EXTRACTED DATA:

----

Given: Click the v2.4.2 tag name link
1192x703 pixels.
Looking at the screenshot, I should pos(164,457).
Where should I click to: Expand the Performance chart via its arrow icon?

----

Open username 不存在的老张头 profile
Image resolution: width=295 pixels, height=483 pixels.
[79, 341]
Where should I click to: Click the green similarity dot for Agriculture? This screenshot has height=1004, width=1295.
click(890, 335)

----

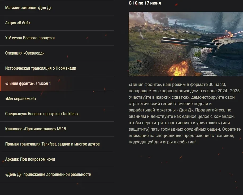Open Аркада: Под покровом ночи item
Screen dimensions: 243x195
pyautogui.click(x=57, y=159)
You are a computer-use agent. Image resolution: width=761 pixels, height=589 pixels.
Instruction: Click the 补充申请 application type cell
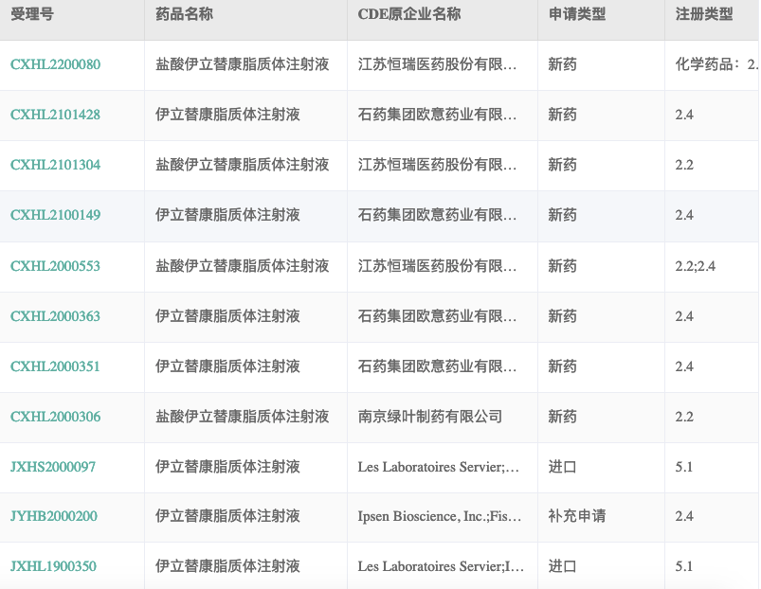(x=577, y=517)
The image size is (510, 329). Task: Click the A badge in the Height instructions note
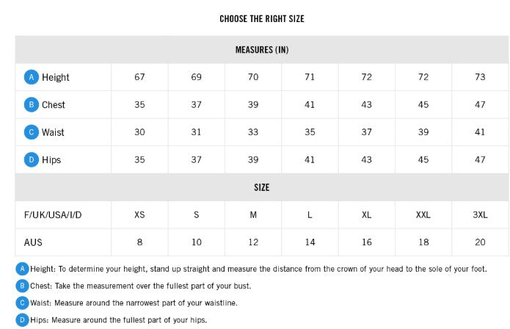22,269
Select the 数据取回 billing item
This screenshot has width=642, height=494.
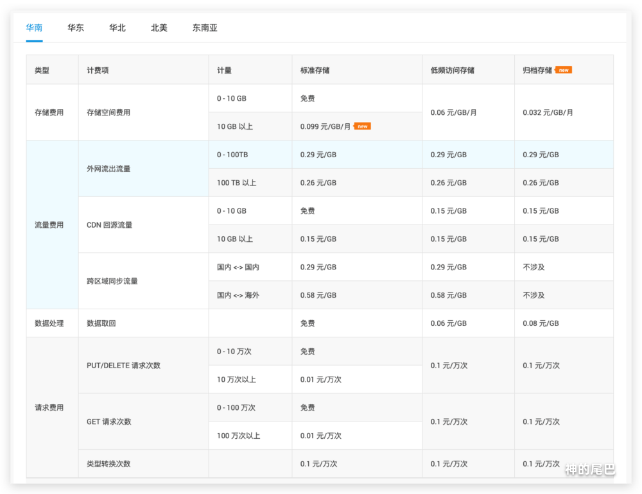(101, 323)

----

YOUR TASK: Output should match, line for line, the stretch of the material above from the line holding "Given: Click the v2.4.2 tag name link" through the line holding "Where should I click to: Expand".

ANSWER SECTION:
Given: Click the v2.4.2 tag name link
1192x703 pixels.
Looking at the screenshot, I should pos(164,457).
Where should I click to: Expand the Performance chart via its arrow icon?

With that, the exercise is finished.